Array and Record runtypes have a special function .asReadonly(), that creates a new runtype where the values are readonly.

For example:

const Asteroid = Record({
  type: Literal('asteroid'),
  location: Vector,
  mass: Number,
}).asReadonly();
type Asteroid = Static<typeof Asteroid>;
// { readonly type: 'asteroid', readonly location: Vector, readonly mass: number }

const AsteroidArray = Array(Asteroid).asReadonly();
type AsteroidArray = Static<typeof AsteroidArray>;
// ReadonlyArray<Asteroid>

Helper functions for Record

Record runtype has the methods .pick() and .omit(), which will return a new Record with or without specified fields (see Example section for detailed definition of Rank and Planet):

const CrewMember = Record({
  name: String,
  age: Number,
  rank: Rank,
  home: Planet,
});

const Visitor = CrewMember.pick('name', 'home');
type Visitor = Static<typeof Visitor>; // { name: string; home: Planet; }

const Background = CrewMember.omit('name');
type Background = Static<typeof Background>; // { age: number; rank: Rank; home: Planet; }

Also you can use .extend() to get a new Record with extended fields:

const PetMember = CrewMember.extend({
  species: String,
});
type PetMember = Static<typeof PetMember>;
// { name: string; age: number; rank: Rank; home: Planet; species: string; }

It is capable of reporting compile-time errors if any field is not assignable to the base runtype. You can suppress this error by using @ts-ignore directive or .omit() before, and then you'll get an incompatible version from the base Record.

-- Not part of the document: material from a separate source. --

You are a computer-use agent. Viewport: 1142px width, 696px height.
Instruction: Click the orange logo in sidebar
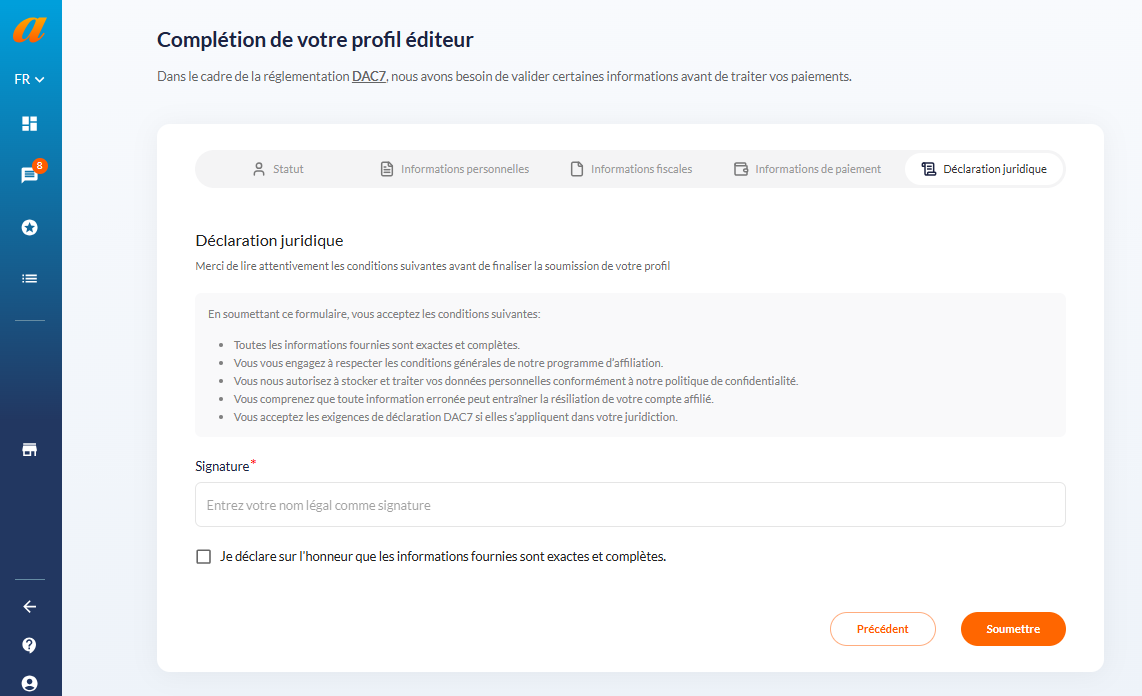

const WrongMember = CrewMember.extend({
  rank: Literal('wrong'),
  // Type '"wrong"' is not assignable to type '"captain" | "first mate" | "officer" | "ensign"'.
});

Related libraries

  • generate-runtypes Generates runtypes from structured data. Useful for code generators
  • json-to-runtypes Generates runtypes by parsing example JSON data
  • rest.ts Allows building type safe and runtime-checked APIs
  • runtypes-generate Generates random data by Runtype for property-based testing
  • runtyping Generate runtypes from static types & JSON schema
  • schemart Generate runtypes from your database schema.